I'm with Aleph One on this one... there simply must be something else in
the environment that's causing the daemon to crash.


Dave Stewart
System Manager
Homenet Communications, Inc.
==========================================================
PGP Public Key located at:

http://www.hom.net/~dbs/dbspub.txt
Or the MIT Public key server
==========================================================
Mirabilis ICQ UIN - 4982852

=-=

From thom@ESVA.NET Sun Mar  8 00:28:53 1998
From: Thom Henderson 
To: BUGTRAQ@NETSPACE.ORG
Date: Sun, 22 Feb 1998 10:39:36 -0500
Subject: Re: Serious bug in "radius" dialup authentication software

On Sat, 21 Feb 1998, Phillip R. Jaenke wrote:

> So far, tested servers are:
> Livingston 1.16 to 2.01
> RadiusNT v2.x
> Merit
>
> So far, the only one NOT vulnerable is Merit. Cistron is untested, so I've
> got not idea whether or not it is. Best way to test is to telnet to a
> terminal server, and login with a valid username, with 40 or more spaces
> after it.

This problem should be non-fatal as long as you are NOT using the "-s"
option.  The process that was forked off to handle the offending name will
die causing that one login attempt to fail, but radiusd should continue to
run.

At least, that's what happens with ESVAnet radiusd.

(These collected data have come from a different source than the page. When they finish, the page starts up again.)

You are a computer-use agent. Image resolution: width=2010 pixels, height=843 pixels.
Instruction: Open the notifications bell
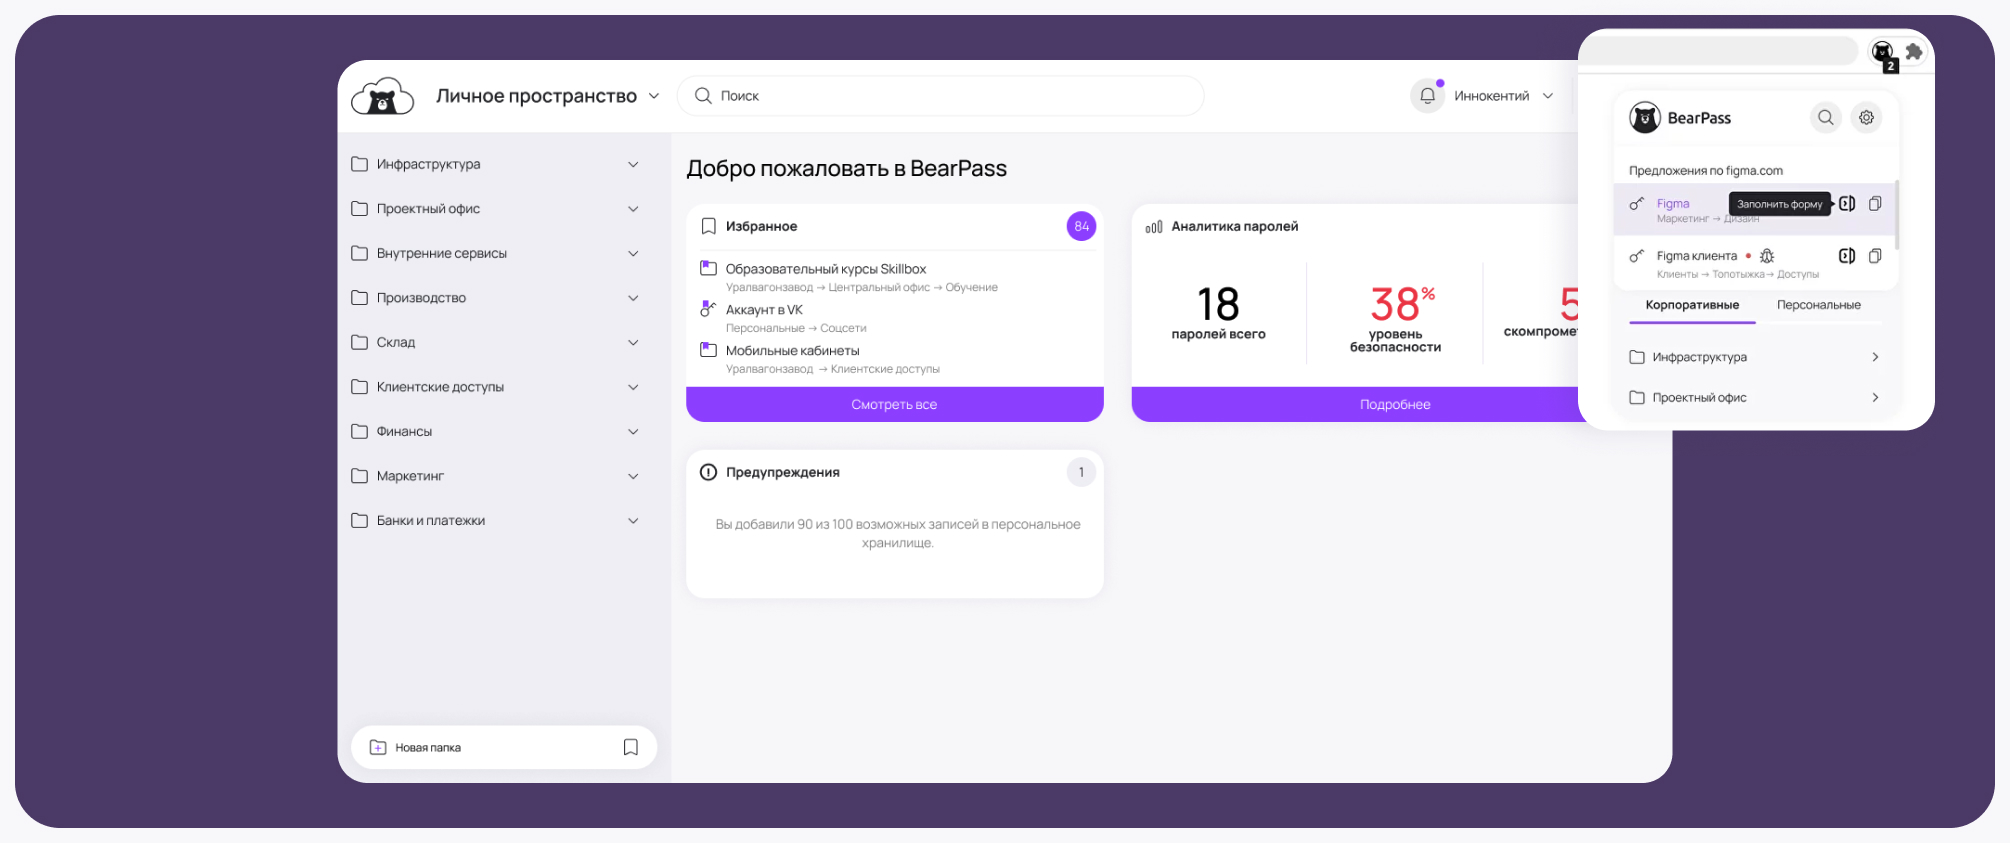(1427, 96)
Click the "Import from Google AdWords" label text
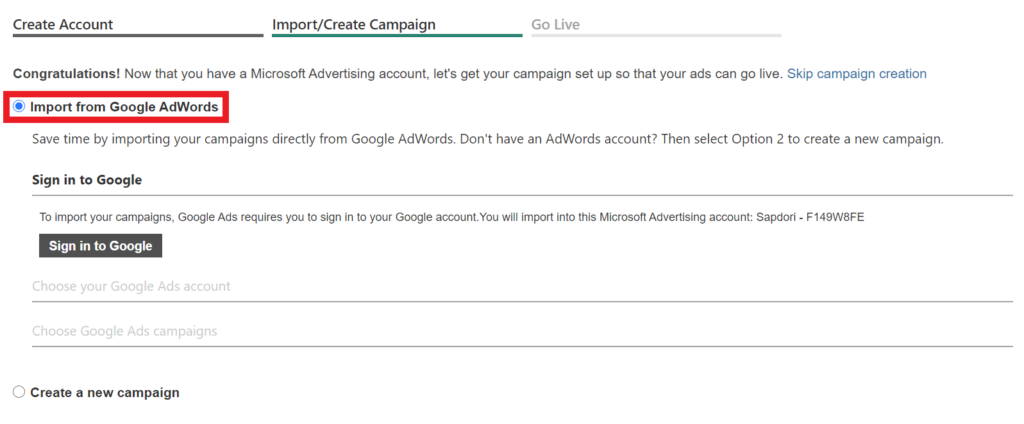 pyautogui.click(x=124, y=107)
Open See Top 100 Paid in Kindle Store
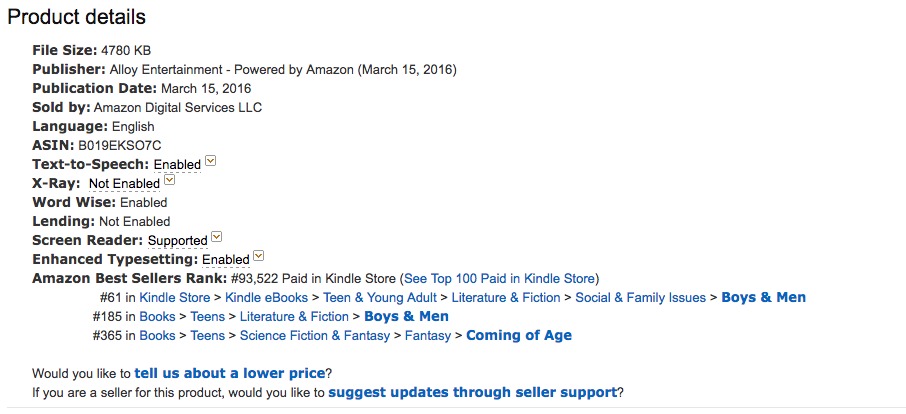Screen dimensions: 906x414 (x=499, y=278)
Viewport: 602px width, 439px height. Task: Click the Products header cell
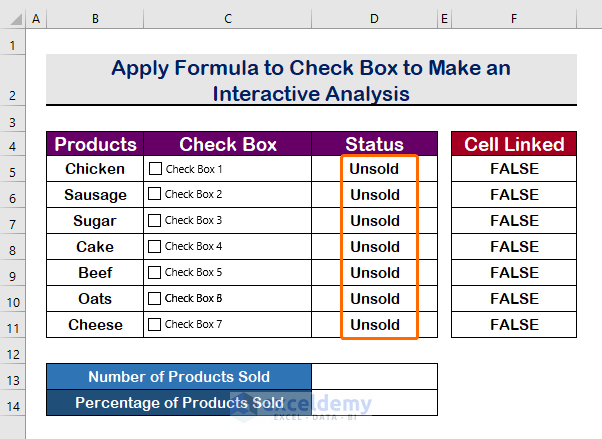point(95,144)
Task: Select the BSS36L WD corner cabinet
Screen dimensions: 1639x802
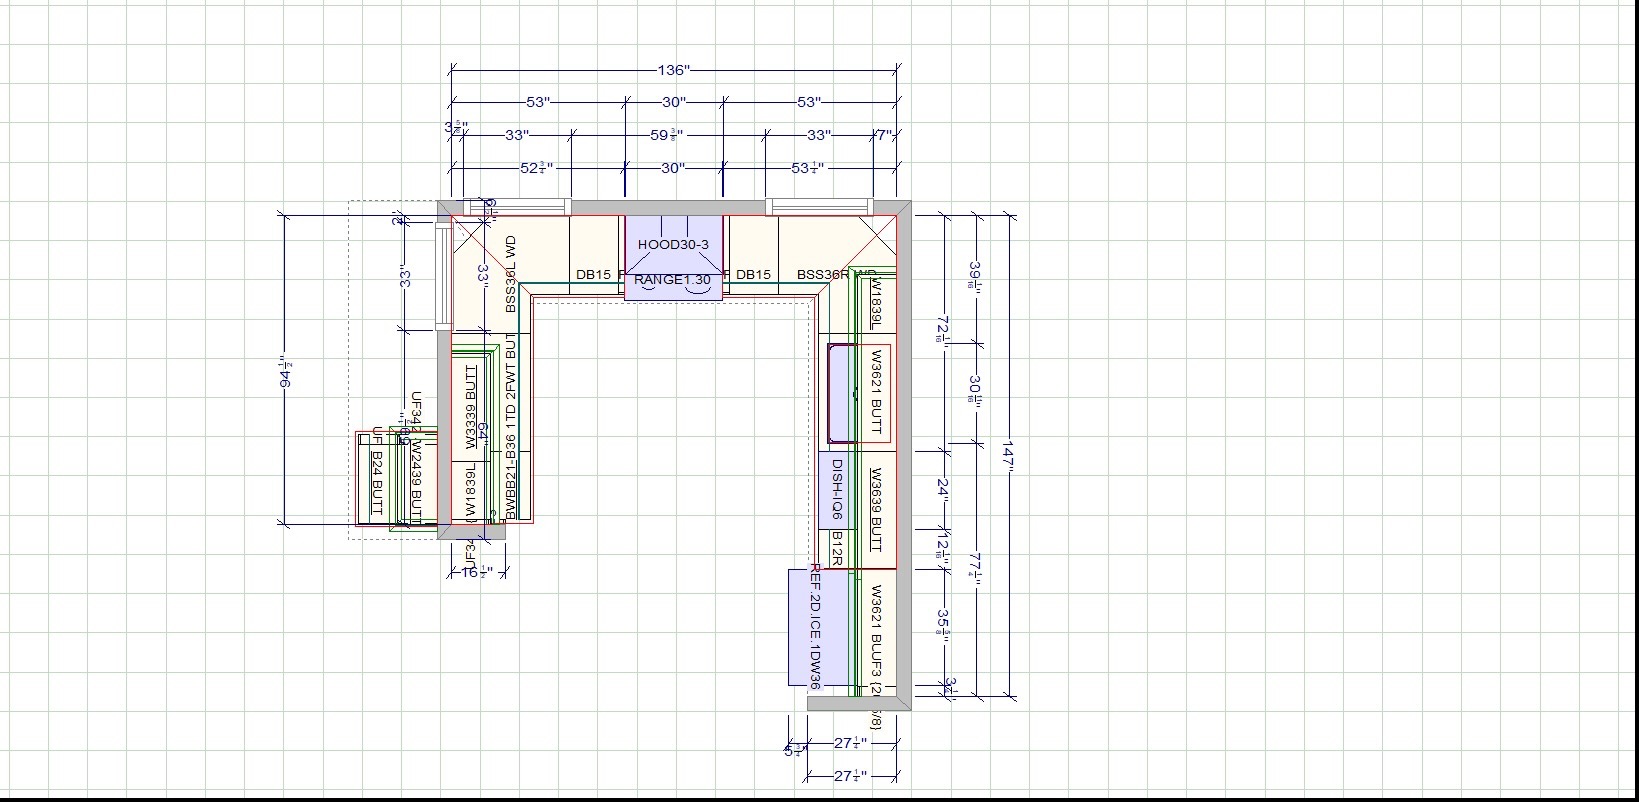Action: pyautogui.click(x=510, y=273)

Note: When tested with the Livingston Portmaster 2, you cannot simply
telnet to the NAS to test this.  It is necessary to dial in.

I'll take a look at the code Monday morning, but this doesn't look to me
like anything to worry about.  At least, not as long as you don't use
single-threaded mode.

=-=

From thom@ESVA.NET Sun Mar  8 00:29:58 1998
From: Thom Henderson 
To: BUGTRAQ@NETSPACE.ORG
Date: Fri, 27 Feb 1998 11:01:13 -0500
Subject: Re: Serious bug in "radius" dialup authentication software

A note from the author of the ESVAnet variation of Livingston radiusd:

On Sun, 22 Feb 1998, Thom Henderson wrote:

> This problem should be non-fatal as long as you are NOT using the "-s"
> option.  The process that was forked off to handle the offending name will
> die causing that one login attempt to fail, but radiusd should continue to
> run.
>
> At least, that's what happens with ESVAnet radiusd.

Correction.  That is what *appears* to happen, but it's not what is really
happening.  At least, not here.

On further investigation it appears that radiusd.esva is working properly
and is not subject to this bug.

When tested with an account whose user service is an "rlogin" session to a
BSD/OS 2.1 host, the BSD/OS host fails to initiate the rlogin session.
During the initial "quick check" to see if we had this bug, the results
appeared to match the behaviour of the bug, but on deeper investigation it
is apparent that radiusd.esva is NOT hanging, and IS authenticating the
session properly.

When tested with an account whose user service type is PPP, everything
works normally.

I would suggest retesting other versions to ensure that something similar
isn't happening.  Otherwise, I suspect that the problem is either:

a) Fixed by the recent bug fix patch released by Livingston, or

2) Located in user_find() in users.c.  I surmise this because the only
change I made that would relate at all to this problem is that we found a
need to trim trailing spaces because of WebTV customers.